12. A method of treating a subterranean formation comprising:

providing a fluid-loss control pill that comprises an aqueous base fluid, a gelling agent, and an internal breaker that comprises inorganic salts that consist of alkali metal salts;

introducing the fluid-loss control pill into a subterranean formation;

allowing the internal breaker to generate an acid after a delay period;

allowing the fluid-loss control pill to break.

13. The method of claim 12 wherein the alkali metal salts are selected from a group consisting of bisulfite and bisulfate ions.

14. The method of claim 12 wherein the amount of the internal breaker is between 5 lb./1,000 gal. and 30 lb./1,000 gal. based on the volume of the fluid loss control pill.

15. The method of claim 12 wherein the gelling agent comprises at least one polymer selected from the group consisting of a natural polymer, a synthetic polymer, xanthan, a xanthan derivative, a guar, a guar derivative, cellulose, and a cellulose derivative.

16. The method of claim 12 wherein the alkali metal salts are selected from a group consisting of bisulfate, bisulfite, metabisulfate, metabisulfite salts. ammonium chloride ammonium oxalate, sodium bicarbonate (NaHCO3), sodium hydrosulfide (NaHS), sodium bisulfate (NaHSO4), monosodium phosphate (NaH2PO4), and disodium phosphate (Na2HPO4).

17. The method of claim 12 wherein the gelling agent comprises a crosslinked gelling agent that crosslinks the gelling agent in a crosslinking reaction.

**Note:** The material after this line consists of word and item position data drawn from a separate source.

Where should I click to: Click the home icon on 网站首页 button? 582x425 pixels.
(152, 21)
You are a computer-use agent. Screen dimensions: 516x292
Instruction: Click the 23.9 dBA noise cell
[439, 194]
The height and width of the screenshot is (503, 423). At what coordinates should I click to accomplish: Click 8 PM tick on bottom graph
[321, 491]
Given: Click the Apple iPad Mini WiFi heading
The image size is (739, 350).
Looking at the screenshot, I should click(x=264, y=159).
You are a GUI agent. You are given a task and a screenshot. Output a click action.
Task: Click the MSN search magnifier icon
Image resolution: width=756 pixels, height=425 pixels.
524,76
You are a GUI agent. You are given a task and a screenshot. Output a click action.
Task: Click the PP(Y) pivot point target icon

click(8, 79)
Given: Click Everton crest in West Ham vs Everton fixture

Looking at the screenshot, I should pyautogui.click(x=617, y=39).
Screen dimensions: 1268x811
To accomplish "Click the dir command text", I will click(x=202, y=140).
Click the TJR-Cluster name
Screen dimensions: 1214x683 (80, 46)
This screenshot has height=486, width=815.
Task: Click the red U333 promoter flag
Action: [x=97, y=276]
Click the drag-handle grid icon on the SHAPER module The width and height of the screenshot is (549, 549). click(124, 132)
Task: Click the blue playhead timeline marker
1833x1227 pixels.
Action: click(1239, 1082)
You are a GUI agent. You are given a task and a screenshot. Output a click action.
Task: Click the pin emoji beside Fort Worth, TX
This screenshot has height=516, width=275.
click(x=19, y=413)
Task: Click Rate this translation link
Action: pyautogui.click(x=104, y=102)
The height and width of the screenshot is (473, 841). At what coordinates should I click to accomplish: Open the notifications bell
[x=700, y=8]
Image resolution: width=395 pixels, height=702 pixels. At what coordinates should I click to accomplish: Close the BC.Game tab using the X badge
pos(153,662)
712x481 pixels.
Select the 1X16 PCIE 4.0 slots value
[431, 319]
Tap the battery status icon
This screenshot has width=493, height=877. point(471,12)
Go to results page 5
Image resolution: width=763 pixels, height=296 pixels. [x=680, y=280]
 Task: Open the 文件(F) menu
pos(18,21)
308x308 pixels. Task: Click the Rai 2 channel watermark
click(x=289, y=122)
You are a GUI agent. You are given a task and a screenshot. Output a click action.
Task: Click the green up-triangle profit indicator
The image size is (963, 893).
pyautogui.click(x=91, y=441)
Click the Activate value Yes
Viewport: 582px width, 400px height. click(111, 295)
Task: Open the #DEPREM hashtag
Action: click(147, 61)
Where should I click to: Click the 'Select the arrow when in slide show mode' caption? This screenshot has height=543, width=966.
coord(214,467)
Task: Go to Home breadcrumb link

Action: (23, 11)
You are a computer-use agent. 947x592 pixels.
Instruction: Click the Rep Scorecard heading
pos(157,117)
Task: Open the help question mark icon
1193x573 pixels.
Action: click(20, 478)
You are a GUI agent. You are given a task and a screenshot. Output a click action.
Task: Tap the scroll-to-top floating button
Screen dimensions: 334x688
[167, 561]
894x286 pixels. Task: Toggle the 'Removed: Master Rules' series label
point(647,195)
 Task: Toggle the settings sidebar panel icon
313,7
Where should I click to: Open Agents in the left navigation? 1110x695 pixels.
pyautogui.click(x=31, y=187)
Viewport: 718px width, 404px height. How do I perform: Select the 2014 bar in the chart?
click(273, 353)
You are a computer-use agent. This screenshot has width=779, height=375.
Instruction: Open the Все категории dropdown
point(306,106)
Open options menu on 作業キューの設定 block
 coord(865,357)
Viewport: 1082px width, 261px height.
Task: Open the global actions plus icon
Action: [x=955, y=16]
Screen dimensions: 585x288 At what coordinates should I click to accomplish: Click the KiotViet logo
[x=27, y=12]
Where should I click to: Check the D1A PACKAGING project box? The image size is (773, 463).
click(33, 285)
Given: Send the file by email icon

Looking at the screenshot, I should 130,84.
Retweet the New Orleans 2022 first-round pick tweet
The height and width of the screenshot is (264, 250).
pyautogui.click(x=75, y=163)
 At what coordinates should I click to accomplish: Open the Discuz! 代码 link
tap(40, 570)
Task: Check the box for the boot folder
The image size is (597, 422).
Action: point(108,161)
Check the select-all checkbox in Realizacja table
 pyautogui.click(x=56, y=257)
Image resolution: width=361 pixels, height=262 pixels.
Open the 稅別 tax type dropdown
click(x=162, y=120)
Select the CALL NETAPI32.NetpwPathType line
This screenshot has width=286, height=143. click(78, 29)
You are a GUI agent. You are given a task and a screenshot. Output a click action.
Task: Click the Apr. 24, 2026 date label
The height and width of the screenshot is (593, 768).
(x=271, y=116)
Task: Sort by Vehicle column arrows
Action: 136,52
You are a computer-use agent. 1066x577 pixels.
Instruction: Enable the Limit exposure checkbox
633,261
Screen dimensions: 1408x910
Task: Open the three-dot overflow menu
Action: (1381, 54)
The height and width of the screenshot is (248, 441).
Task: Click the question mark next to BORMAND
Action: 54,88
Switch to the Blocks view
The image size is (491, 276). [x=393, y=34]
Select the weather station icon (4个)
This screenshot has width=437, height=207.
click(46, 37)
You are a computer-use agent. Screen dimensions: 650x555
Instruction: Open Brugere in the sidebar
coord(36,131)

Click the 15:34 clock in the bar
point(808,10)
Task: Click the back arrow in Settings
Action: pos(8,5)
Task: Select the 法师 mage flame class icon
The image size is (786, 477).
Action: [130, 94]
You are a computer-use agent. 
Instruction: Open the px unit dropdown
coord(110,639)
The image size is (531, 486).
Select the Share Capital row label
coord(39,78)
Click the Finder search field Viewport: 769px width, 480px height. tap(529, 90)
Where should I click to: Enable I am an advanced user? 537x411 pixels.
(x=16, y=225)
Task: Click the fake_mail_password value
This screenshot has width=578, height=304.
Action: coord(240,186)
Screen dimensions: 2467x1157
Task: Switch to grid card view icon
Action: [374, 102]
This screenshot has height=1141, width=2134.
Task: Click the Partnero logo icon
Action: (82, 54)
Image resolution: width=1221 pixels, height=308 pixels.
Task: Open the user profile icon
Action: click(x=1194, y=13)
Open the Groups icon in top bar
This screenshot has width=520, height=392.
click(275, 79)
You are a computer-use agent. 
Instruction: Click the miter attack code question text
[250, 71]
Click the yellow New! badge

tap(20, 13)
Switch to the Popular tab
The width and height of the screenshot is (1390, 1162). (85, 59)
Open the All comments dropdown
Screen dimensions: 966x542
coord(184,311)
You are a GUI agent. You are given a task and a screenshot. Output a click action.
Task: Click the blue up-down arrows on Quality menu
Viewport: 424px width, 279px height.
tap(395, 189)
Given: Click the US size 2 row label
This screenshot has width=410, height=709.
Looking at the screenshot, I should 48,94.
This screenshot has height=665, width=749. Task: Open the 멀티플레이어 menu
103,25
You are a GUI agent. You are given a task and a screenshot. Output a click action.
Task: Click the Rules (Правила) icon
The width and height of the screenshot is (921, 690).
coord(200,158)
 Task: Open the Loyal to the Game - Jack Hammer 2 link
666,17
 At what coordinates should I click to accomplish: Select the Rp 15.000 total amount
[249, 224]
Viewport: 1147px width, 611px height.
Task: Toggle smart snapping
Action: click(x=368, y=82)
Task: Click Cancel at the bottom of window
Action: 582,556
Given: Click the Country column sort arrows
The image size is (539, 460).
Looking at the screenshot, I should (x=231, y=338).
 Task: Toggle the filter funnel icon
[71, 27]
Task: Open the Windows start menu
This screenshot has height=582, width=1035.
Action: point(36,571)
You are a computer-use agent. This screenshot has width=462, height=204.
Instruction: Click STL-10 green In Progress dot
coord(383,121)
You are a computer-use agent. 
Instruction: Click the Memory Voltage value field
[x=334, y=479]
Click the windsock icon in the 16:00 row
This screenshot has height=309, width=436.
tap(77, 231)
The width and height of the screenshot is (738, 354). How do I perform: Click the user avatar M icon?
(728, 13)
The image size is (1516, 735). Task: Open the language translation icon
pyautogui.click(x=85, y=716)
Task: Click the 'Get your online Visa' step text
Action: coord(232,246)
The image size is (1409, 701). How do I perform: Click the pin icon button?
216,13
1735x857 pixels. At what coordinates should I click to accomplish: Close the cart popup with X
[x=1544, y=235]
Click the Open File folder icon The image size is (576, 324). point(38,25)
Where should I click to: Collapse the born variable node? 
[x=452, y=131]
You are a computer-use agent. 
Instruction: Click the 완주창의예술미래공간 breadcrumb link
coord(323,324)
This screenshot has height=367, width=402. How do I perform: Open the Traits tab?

18. The method of claim 17 wherein the crosslinked gelling agent comprises a polyvalent metal ion.

19. The method of claim 17 wherein the crosslinked gelling agent comprises at least one crosslinking agent selected from the group consisting of aluminum, antimony, boron, chromium, zirconium and titanium.

20. The method of claim 17 wherein the fluid-loss control pill comprises an additive selected from the group consisting of: propylene glycol, a gel stabilizer, a clay fixer, a bridging particulate, a surfactant, a corrosion inhibitor, a biocide, a pH control additive, an oxidizer, an enzyme, an encapsulated breaker, an inorganic acid, an organic acid, and a weighting agent.

21. The method of claim 17 wherein said breaker can be a solid form, a solution form, emulsified form or a slurry form.

22. The method of claim 17 wherein the subterranean formation temperature is between 100 degrees F. and 400 degrees F.

23. The method of claim 17 wherein said breaker generates an acid from said inorganic salt, said acid from between one day to seven days.

24. The method of claim 17 wherein said fluid-loss control pill has a pH between 4 to 11.

25. The method of claim 17 wherein the step of introducing the fluid-loss control pill for a well treatment is selected from a group consisting of a fracturing treatment, a gravel packing treatment and a loss circulation treatment.